Разум наперекор чувствам
12 ноября 2020 г. в 19:26
Новый день. Новая работа. Он упорно продолжает делать вид, что досье Макаровой не убирает из-за частой забывчивости. Каждый раз натыкается на её фото и хмурится. Продолжает заполнять бумажную волокиту и гонять Пожарского за тройной порцией кофе. Телефон на столе лежит. Экраном вниз. Чтобы не отвлекаться от важной работы на сообщения. Которые не приходили целую неделю.
Когда Герман позволял себе приблизиться к ней, даже на небольшом расстоянии, всем нутром ощущая её горячее дыхание, его знобило и рикошетом отбрасывало обратно. Словно подходишь к огню, что так и манит своими яркими языками пламени, но в какой-то момент совсем неожиданно срабатывают животные инстинкты и ты одергиваешь руку в надежде, что когда-то сможешь прикоснуться к теплу и не обжечься. И казалось, это заранее проигрышная идея, но неведомая надежда ведёт дурака к непостижимому.
И он гибнет. Как глупый мотылёк, сгорает заживо, даже не осознавая этого до конца.
В день суда они виделись в последний раз. Больше Регина на связь не выходила, как впрочем и сам капитан. Признаться честно, несколько раз он следовал ярому порыву написать хоть что-то. Поинтересоваться, как идут дела, не угрожают ли ей родственники отчима, спросить о состоянии матери. Но всё это становилось таким нелепым по отношению к нему. Чтобы он, взрослый человек, капитан полиции, грубый и черствый сухарь, будет писать какой-то выскочке чтобы спросить о делах? Где такое видано! У него что, своих забот нет?
Не успевает переключиться на работу, как дверь распахивается, а на столе перед ним появляется стакан горячего кофе. С коньяком! Герман принюхивается. Действительно коньяк!

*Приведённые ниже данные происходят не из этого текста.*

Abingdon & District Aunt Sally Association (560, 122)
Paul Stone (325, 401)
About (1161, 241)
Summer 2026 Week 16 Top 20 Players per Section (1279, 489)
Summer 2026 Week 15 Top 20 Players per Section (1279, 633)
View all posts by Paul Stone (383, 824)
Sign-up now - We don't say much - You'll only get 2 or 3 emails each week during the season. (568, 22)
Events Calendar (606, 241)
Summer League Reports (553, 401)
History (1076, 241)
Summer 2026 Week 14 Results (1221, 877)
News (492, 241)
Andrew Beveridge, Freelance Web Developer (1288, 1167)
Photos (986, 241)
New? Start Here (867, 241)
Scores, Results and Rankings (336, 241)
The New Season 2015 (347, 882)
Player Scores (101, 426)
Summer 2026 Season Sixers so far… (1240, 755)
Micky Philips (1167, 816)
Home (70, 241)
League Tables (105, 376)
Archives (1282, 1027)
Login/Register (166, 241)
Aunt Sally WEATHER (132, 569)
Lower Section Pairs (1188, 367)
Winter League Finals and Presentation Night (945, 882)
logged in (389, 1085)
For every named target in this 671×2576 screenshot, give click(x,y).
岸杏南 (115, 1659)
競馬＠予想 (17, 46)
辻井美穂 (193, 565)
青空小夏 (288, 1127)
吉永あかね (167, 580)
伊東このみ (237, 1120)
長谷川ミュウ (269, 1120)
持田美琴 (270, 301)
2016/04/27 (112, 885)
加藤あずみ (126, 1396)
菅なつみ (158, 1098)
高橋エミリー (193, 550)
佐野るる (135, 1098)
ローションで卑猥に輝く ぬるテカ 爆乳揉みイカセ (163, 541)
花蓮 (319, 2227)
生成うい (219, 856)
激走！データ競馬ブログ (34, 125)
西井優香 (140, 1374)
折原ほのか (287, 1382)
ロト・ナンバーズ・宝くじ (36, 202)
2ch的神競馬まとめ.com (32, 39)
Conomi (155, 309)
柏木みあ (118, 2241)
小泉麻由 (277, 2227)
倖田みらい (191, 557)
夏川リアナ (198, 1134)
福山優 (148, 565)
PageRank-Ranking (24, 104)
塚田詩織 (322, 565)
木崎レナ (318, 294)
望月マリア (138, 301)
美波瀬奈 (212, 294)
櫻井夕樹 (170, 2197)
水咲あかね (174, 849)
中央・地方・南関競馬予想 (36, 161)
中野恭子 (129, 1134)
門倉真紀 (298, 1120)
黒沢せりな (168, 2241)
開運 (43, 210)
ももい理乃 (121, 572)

— Я решила, что сегодня просто прекрасный день и стоит навестить нашего любимого капитана! — Регина улыбается и отхлебывает со второго стакана горячий шоколад. Запахи Герман определяет безошибочно.
Садится на диван и откидывает назад волнистые волосы. Не смотрит на него, придирчиво разглядывает кабинет.
— Ты куда пропал? Не видно, не слышно нигде, вот я и решила…
— Много работы, — грубо оборвал её капитан и вернул равнодушный взгляд на документацию.
Он не может давать ей никакую надежду. Не может так с ней поступить. Он слишком плохой, слишком взрослый и слишком… слишком. Герман знает, зачем она пришла. Тогда не оттолкнул, носится с ней постоянно, как-будто переживает. Но ему ведь должно быть плевать. Плевать же?
Ненавязчивые прикосновения и теплые слова поддержки. Он понимал, что девчонка постепенно привязывается к нему. Чем скорее оборвать эту связь — тем будет лучше для неё. А он… Он наконец-то приступит к работе и вернётся к обычному темпу жизни. Будет заходить в бар по пятницам, снова начнёт курить, выбросит это грёбанное досье Макаровой! К чертям собачьим всех пошлёт и впервые за всю свою карьеру возьмёт добровольный отпуск. Может быть. А может и нет.
— Забери это и иди на уроки, — добавляет чуть позже и кидает взгляд на стакан на столе. Не смотрит. Боится, что увидит в невинных глазах то, что так отчаянно пытается скрыть в своих.
— Какие уроки? Сегодня же пятница! Пять вечера! — возражает и с преувеличенным интересом возвращается к рассматриванию обстановки вокруг.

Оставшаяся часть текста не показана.